November 3, 1970
Trenton, New Jersey, U.S.
Christopher Zara (born November 3, 1970, in Trenton, New Jersey) is an American writer. He is the author of Tortured Artists: From Picasso and Monroe to Warhol and Winehouse, The Twisted Secrets of the World's Creative Minds. Zara covers media, technology, and culture for Fast Company magazine in New York City. He was previously employed at International Business Times, Newsweek, and as managing editor of Show Business, and has written for Vice News, Condé Nast Traveler, and Emmy Magazine. The Los Angeles Times described Tortured Artists as "the funniest book to come out of New York in 2012." The Miami Herald called it "madly clever and cleverly mad." Critic and psychiatrist Jacob Appel heaped praise on the volume in a 2012 review, describing the book as "a surprisingly sophisticated and oddly brilliant work—part popular science and part cultural criticism—that blends comic observation and trenchant insight into a literary treasure as difficult to put down as it is to classify."

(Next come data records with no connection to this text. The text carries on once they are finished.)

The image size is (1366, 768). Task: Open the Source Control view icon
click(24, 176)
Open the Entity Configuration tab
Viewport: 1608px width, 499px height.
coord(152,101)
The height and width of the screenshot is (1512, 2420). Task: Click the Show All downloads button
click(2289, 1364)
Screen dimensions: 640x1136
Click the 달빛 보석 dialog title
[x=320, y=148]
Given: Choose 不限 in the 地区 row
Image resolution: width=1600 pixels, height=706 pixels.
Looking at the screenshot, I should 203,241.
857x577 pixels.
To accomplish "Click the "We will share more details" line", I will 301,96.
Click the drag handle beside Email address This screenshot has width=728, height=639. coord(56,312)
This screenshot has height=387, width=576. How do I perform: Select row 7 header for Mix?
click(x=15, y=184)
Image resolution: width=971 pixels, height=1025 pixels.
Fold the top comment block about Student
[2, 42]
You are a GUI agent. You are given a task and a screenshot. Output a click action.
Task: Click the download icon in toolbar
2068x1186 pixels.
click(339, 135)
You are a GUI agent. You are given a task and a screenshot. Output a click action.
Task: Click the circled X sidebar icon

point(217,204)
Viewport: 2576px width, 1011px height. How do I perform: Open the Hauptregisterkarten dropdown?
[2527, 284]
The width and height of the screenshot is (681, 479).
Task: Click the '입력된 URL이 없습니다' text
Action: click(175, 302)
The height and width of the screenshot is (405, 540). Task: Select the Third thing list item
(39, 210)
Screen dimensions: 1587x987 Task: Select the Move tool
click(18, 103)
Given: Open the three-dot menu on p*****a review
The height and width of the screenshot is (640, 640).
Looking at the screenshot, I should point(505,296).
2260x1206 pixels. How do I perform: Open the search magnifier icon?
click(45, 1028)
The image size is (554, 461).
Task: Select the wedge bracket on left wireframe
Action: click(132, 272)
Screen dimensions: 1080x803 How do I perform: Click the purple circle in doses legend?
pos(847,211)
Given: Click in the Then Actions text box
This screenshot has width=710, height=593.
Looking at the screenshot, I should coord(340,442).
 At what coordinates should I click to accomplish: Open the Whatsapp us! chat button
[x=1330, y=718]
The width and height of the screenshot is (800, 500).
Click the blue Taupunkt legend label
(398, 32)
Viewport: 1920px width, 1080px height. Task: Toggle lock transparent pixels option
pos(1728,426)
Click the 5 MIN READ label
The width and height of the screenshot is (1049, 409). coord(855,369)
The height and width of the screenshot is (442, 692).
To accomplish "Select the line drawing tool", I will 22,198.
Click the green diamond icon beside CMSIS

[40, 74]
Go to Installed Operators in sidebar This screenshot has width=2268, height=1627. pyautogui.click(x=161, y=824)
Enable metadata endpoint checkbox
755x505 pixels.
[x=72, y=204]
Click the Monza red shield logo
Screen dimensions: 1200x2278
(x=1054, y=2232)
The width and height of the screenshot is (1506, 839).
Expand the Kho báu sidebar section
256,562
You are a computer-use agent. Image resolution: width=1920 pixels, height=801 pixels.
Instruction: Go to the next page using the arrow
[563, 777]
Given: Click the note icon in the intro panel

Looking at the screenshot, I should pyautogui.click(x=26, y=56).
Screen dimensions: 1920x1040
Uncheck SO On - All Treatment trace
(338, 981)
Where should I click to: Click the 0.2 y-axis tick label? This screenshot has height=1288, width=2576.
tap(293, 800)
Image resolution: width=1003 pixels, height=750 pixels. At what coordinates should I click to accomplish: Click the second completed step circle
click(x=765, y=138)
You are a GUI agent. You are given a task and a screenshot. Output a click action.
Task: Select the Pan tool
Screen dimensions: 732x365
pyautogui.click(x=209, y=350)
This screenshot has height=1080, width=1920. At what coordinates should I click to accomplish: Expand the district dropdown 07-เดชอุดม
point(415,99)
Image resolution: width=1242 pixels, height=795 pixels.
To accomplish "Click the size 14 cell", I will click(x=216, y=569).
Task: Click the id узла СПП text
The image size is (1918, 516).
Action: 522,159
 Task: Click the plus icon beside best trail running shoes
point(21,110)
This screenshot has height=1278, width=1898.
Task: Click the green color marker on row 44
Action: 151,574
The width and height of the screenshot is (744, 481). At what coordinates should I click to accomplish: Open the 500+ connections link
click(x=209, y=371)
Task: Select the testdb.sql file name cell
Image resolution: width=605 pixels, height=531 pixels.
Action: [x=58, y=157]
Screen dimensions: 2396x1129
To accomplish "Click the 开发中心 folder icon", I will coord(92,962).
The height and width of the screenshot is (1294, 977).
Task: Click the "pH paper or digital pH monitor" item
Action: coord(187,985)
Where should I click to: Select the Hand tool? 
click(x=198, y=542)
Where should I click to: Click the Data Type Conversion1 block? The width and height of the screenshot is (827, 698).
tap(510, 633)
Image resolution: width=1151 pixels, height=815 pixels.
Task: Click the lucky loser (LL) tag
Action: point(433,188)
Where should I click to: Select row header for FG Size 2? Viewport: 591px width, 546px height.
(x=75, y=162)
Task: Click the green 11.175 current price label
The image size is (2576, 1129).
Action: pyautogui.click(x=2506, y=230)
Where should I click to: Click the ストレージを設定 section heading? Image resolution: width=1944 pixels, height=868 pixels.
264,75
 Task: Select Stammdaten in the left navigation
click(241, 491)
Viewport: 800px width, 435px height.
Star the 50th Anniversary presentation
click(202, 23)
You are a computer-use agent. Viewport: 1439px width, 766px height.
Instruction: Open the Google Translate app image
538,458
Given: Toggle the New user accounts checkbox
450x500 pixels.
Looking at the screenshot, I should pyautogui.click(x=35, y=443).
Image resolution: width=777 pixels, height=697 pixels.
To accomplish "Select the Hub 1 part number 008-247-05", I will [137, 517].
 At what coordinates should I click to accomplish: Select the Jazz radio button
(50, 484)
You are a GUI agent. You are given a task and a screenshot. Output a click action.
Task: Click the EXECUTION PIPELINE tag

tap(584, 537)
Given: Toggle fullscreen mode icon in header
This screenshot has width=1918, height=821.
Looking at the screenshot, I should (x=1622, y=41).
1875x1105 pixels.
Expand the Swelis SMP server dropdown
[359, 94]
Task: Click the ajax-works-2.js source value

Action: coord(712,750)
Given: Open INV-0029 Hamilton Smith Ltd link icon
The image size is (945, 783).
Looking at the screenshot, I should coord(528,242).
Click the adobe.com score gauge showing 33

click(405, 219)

Zara's theory that pain is a requirement for creating great art has been criticized by some arts institutions. Criticizing Zara on the Americans for the Arts blog, Victoria Ford said that it was "naïve" to believe that great artists "rested on their plights," and that vulnerability and courage, not pain, were requirements for great art. The University of Cambridge's Cambridge Student newspaper called Zara's theory "absurd." Zara has countered his critics by saying that people can be unsettled by the idea that being happy and being a great artist are mutually exclusive.
In a 2014 interview with Ireland’s Newstalk radio, Zara further attempted to clarify the controversy. It’s possible to create art from joy, he said, but it’s art created from adversity that is most often the art worth paying attention to:
"You can have that impulse to create whether you’ve been through a tragedy or not, obviously. But to me, it's like, if you don't struggle to create your art in some way, why do I care about it? ... To me, it’s like, 'Tell me something. Tell me about your struggle. Tell me about pain. Tell me about life.' I mean, that’s what life is."
Zara previously worked as a screenwriter with his brother Fred Zara for Sketchbook Productions. His credits include Average Community (2009), which won the Audience Award for Best Feature Documentary from the 2009 CMJ Film Festival.